#### Requirement:
Write the whole listing out again, word for word.

+===+

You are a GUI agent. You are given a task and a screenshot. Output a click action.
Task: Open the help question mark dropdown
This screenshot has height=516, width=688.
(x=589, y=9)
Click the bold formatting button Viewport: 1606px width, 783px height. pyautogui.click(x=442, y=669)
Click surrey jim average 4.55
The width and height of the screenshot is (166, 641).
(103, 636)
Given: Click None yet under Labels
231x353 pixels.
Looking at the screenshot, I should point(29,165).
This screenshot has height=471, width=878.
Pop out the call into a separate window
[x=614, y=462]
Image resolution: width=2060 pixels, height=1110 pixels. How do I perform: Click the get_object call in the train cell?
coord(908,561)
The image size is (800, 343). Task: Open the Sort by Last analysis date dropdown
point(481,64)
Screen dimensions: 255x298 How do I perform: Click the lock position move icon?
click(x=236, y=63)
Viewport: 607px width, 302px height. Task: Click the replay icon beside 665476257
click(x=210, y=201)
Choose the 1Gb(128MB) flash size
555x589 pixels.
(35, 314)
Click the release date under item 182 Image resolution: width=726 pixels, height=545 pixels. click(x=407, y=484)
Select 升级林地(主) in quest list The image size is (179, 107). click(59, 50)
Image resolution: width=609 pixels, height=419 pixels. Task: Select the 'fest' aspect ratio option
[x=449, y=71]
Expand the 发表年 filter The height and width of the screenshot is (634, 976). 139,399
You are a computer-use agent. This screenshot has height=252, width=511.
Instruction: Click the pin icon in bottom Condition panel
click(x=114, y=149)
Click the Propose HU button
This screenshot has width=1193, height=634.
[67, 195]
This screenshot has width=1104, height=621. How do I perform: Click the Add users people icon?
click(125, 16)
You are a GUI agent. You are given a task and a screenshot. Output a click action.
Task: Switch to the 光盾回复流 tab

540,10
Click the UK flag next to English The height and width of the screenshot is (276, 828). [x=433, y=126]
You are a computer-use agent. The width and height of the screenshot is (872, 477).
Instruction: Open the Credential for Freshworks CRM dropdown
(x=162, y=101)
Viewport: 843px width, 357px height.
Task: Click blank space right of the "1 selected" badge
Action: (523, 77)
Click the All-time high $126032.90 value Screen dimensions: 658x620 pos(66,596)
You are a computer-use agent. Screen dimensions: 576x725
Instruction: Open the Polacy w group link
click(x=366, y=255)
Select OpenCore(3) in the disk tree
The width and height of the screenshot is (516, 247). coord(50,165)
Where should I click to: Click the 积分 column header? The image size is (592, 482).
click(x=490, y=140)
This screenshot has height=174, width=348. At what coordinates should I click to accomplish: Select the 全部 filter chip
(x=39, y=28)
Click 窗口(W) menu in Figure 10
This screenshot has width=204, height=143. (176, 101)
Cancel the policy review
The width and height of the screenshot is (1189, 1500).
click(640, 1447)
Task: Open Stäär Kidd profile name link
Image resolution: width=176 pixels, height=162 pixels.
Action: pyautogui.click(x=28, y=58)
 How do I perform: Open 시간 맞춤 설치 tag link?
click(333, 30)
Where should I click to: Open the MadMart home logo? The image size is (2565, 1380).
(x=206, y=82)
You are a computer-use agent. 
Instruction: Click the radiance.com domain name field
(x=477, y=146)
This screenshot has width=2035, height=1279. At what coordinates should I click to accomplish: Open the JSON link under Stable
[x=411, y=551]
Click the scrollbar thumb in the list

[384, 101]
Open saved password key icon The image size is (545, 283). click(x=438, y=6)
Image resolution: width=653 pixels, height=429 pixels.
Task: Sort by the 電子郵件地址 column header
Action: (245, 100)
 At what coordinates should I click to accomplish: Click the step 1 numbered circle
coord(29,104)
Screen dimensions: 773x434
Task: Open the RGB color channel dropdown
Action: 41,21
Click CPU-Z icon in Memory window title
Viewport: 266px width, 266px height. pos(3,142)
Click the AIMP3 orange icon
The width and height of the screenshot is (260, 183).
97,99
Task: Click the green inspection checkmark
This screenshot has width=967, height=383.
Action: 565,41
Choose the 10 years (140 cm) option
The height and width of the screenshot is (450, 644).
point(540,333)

+===+

#### Your response:
You are a GUI agent. You are given a task and a screenshot. Output a click action.
Task: Open the help question mark dropdown
This screenshot has height=516, width=688.
(x=589, y=9)
Click the bold formatting button Viewport: 1606px width, 783px height. pyautogui.click(x=442, y=669)
Click surrey jim average 4.55
The width and height of the screenshot is (166, 641).
(103, 636)
Given: Click None yet under Labels
231x353 pixels.
Looking at the screenshot, I should point(29,165).
This screenshot has height=471, width=878.
Pop out the call into a separate window
[x=614, y=462]
Image resolution: width=2060 pixels, height=1110 pixels. How do I perform: Click the get_object call in the train cell?
coord(908,561)
The image size is (800, 343). Task: Open the Sort by Last analysis date dropdown
point(481,64)
Screen dimensions: 255x298 How do I perform: Click the lock position move icon?
click(x=236, y=63)
Viewport: 607px width, 302px height. Task: Click the replay icon beside 665476257
click(x=210, y=201)
Choose the 1Gb(128MB) flash size
555x589 pixels.
(35, 314)
Click the release date under item 182 Image resolution: width=726 pixels, height=545 pixels. click(x=407, y=484)
Select 升级林地(主) in quest list The image size is (179, 107). click(59, 50)
Image resolution: width=609 pixels, height=419 pixels. Task: Select the 'fest' aspect ratio option
[x=449, y=71]
Expand the 发表年 filter The height and width of the screenshot is (634, 976). 139,399
You are a computer-use agent. This screenshot has height=252, width=511.
Instruction: Click the pin icon in bottom Condition panel
click(x=114, y=149)
Click the Propose HU button
This screenshot has width=1193, height=634.
[67, 195]
This screenshot has width=1104, height=621. How do I perform: Click the Add users people icon?
click(125, 16)
You are a GUI agent. You are given a task and a screenshot. Output a click action.
Task: Switch to the 光盾回复流 tab

540,10
Click the UK flag next to English The height and width of the screenshot is (276, 828). [x=433, y=126]
You are a computer-use agent. The width and height of the screenshot is (872, 477).
Instruction: Open the Credential for Freshworks CRM dropdown
(x=162, y=101)
Viewport: 843px width, 357px height.
Task: Click blank space right of the "1 selected" badge
Action: (523, 77)
Click the All-time high $126032.90 value Screen dimensions: 658x620 pos(66,596)
You are a computer-use agent. Screen dimensions: 576x725
Instruction: Open the Polacy w group link
click(x=366, y=255)
Select OpenCore(3) in the disk tree
The width and height of the screenshot is (516, 247). coord(50,165)
Where should I click to: Click the 积分 column header? The image size is (592, 482).
click(x=490, y=140)
This screenshot has height=174, width=348. At what coordinates should I click to accomplish: Select the 全部 filter chip
(x=39, y=28)
Click 窗口(W) menu in Figure 10
This screenshot has width=204, height=143. (176, 101)
Cancel the policy review
The width and height of the screenshot is (1189, 1500).
click(640, 1447)
Task: Open Stäär Kidd profile name link
Image resolution: width=176 pixels, height=162 pixels.
Action: pyautogui.click(x=28, y=58)
 How do I perform: Open 시간 맞춤 설치 tag link?
click(333, 30)
Where should I click to: Open the MadMart home logo? The image size is (2565, 1380).
(x=206, y=82)
You are a computer-use agent. 
Instruction: Click the radiance.com domain name field
(x=477, y=146)
This screenshot has width=2035, height=1279. At what coordinates should I click to accomplish: Open the JSON link under Stable
[x=411, y=551]
Click the scrollbar thumb in the list

[384, 101]
Open saved password key icon The image size is (545, 283). click(x=438, y=6)
Image resolution: width=653 pixels, height=429 pixels.
Task: Sort by the 電子郵件地址 column header
Action: (245, 100)
 At what coordinates should I click to accomplish: Click the step 1 numbered circle
coord(29,104)
Screen dimensions: 773x434
Task: Open the RGB color channel dropdown
Action: 41,21
Click CPU-Z icon in Memory window title
Viewport: 266px width, 266px height. pos(3,142)
Click the AIMP3 orange icon
The width and height of the screenshot is (260, 183).
97,99
Task: Click the green inspection checkmark
This screenshot has width=967, height=383.
Action: 565,41
Choose the 10 years (140 cm) option
The height and width of the screenshot is (450, 644).
point(540,333)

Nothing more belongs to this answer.